Task requirements => Leave out pictures; repeat exactly the lines from the "Click the Yandex Mail icon in sidebar" line through the last of the data below.

· · · · ·

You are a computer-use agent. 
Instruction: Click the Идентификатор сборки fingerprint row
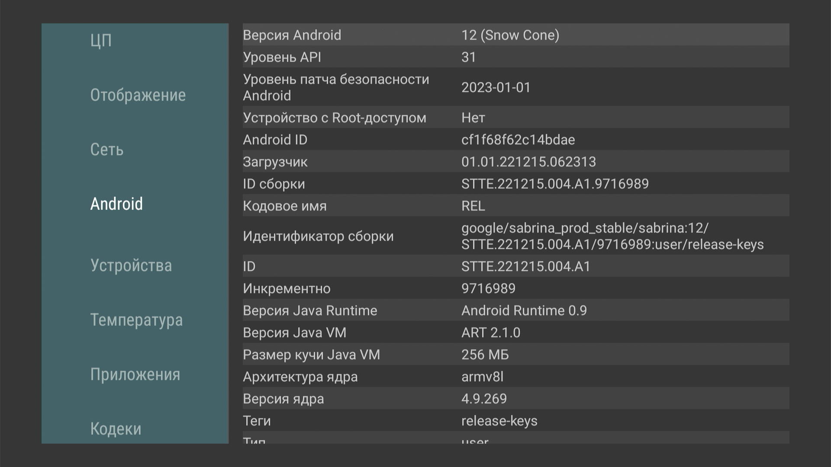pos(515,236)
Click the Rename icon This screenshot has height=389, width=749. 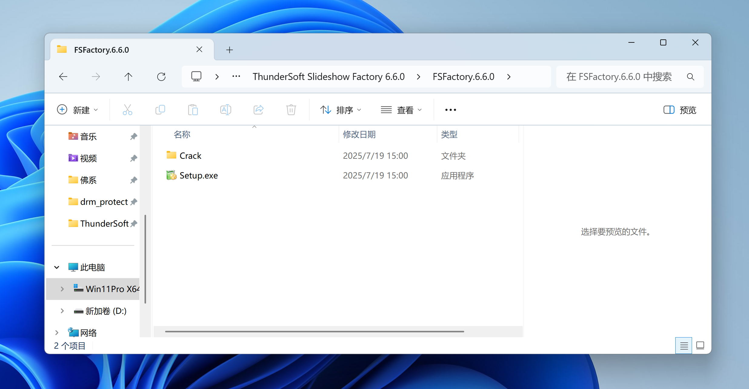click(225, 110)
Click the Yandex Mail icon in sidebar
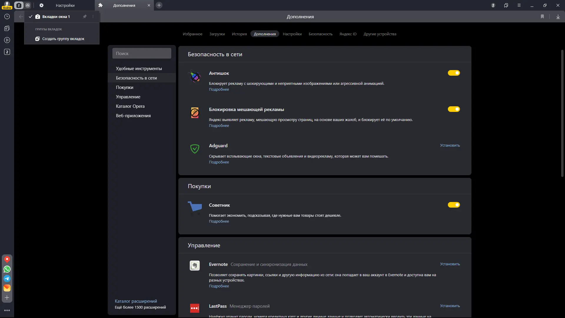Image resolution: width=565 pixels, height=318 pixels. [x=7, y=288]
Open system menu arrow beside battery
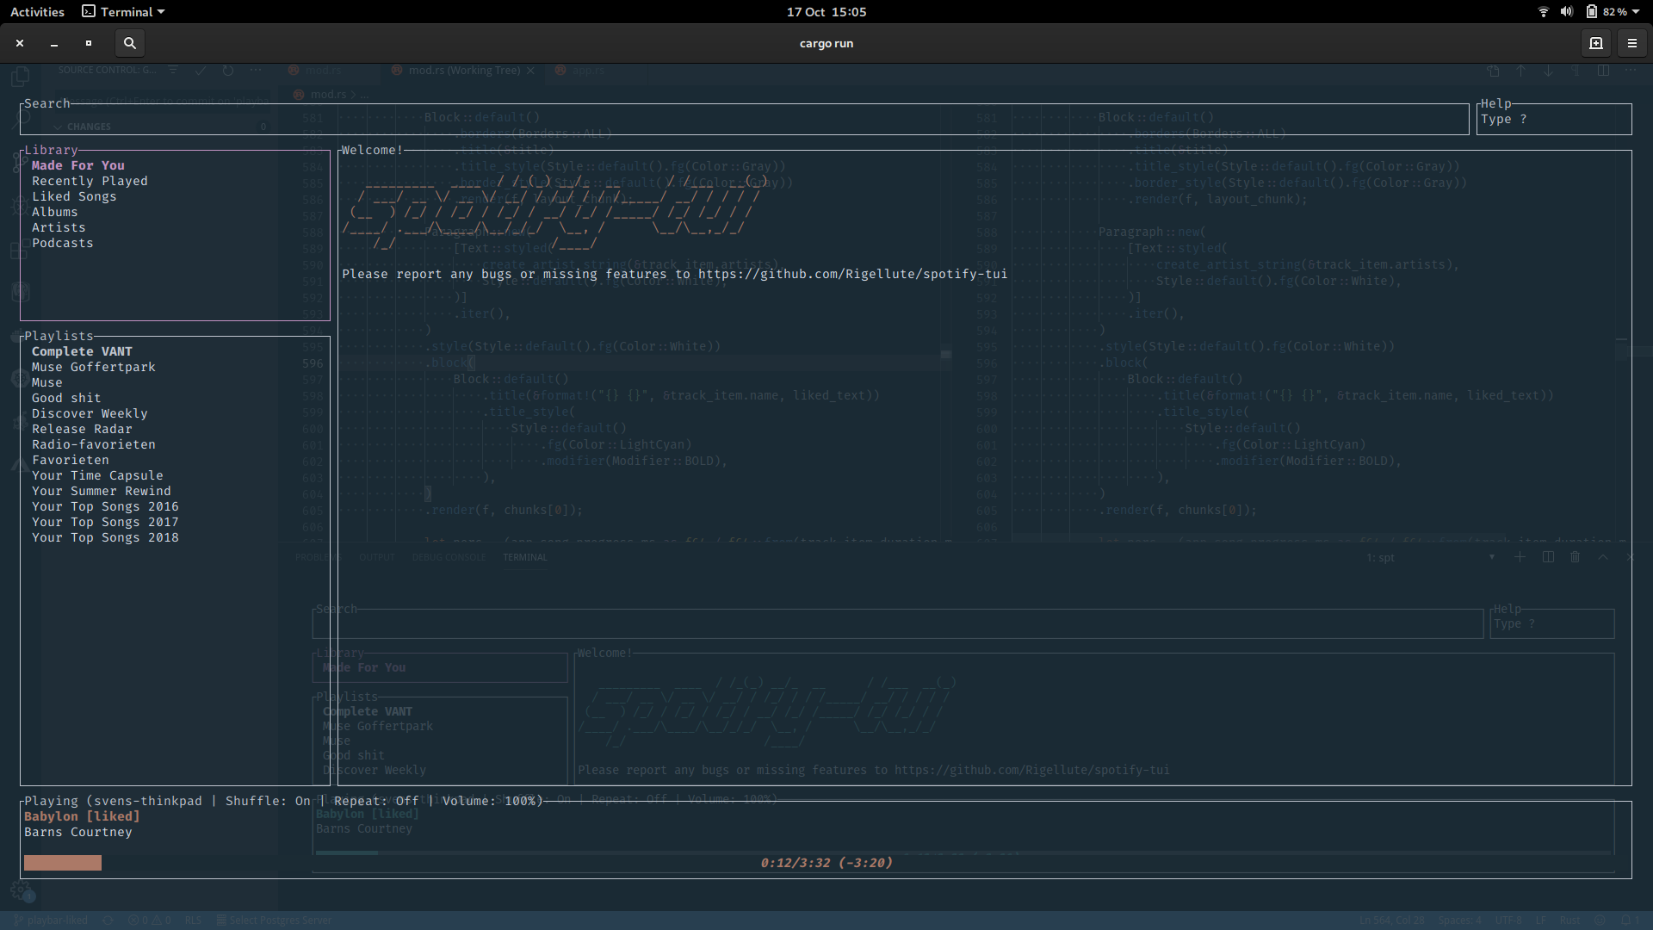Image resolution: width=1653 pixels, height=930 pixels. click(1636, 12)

· · · · ·

Result of the exercise =>
Click the Yandex Mail icon in sidebar
Image resolution: width=565 pixels, height=318 pixels. [x=7, y=288]
Open system menu arrow beside battery
Image resolution: width=1653 pixels, height=930 pixels. click(1636, 12)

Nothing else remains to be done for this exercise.